According to restaurant management, these closings are necessary to save money and hopefully stay afloat to avoid a permanent closure.
This past Chinese Lunar New Year has seen a steep drop in tourism and revellers thanks to an early stigma at the onset of the virus, and now a rash of closures. Crowds are half of prior years. Jing Fong, which is the setting for many a spring banquet, has seen unprecedented cancellations resulting in purported losses exceeding $1 million.
Crowded restaurants don’t necessarily equate to generous profits thanks to overhead and payroll costs. Dim sum service itself is not profitable and big-box dim sum places need an equally impressive dinner service to turn a profit. Many also depend on traditional Chinese community-based organizations and family association functions to fill the void. This new year season has been dismal.
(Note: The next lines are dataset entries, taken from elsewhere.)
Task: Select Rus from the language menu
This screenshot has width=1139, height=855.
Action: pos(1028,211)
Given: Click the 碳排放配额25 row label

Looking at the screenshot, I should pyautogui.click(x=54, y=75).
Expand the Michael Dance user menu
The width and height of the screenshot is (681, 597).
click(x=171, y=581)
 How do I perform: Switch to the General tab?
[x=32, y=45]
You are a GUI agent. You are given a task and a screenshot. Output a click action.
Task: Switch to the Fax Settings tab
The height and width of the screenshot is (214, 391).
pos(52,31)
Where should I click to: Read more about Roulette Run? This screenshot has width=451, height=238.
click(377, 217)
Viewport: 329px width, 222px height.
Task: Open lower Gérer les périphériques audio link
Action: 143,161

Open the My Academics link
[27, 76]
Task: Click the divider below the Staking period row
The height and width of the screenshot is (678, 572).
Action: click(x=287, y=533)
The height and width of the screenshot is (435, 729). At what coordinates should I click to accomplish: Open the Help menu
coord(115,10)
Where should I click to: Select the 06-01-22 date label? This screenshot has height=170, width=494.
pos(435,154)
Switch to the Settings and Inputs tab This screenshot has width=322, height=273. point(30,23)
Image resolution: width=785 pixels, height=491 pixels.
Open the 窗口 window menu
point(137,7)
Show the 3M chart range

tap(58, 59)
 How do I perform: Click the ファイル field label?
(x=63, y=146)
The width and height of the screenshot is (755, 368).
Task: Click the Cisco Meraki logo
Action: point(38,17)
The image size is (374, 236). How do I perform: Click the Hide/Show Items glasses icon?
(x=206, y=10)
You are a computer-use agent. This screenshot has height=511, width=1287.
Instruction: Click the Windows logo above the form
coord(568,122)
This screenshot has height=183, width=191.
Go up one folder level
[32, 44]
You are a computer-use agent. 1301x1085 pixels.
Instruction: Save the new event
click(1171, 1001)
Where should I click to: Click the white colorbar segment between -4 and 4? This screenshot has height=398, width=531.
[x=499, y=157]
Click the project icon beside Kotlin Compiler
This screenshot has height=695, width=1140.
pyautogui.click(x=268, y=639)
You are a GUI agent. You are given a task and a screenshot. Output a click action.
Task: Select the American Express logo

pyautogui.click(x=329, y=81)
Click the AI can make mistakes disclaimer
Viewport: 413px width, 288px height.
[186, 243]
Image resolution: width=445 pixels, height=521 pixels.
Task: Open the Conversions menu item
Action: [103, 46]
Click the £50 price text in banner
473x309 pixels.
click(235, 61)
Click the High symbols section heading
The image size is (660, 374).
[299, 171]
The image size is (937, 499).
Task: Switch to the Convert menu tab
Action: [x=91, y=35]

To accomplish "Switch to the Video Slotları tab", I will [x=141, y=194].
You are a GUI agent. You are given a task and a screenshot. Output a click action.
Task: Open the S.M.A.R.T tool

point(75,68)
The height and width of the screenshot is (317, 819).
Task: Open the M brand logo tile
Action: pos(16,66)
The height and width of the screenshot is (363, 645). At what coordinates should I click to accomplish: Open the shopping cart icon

The city and state have announced availability of no-interest loans for businesses suffering a 25% or more loss, but loans inevitably have to be repaid. Why isn’t government doing more in the form of emergency grants or tax freezes to help small business and property owners who will eventually feel the pinch if restaurants are unable to pay rents? Also, shouldn’t the state authorize emergency unemployment for laid-off workers?
Chinatown is resilient. It rebounded in the aftermath of September 11 and, with support, will do so again after COVID-19.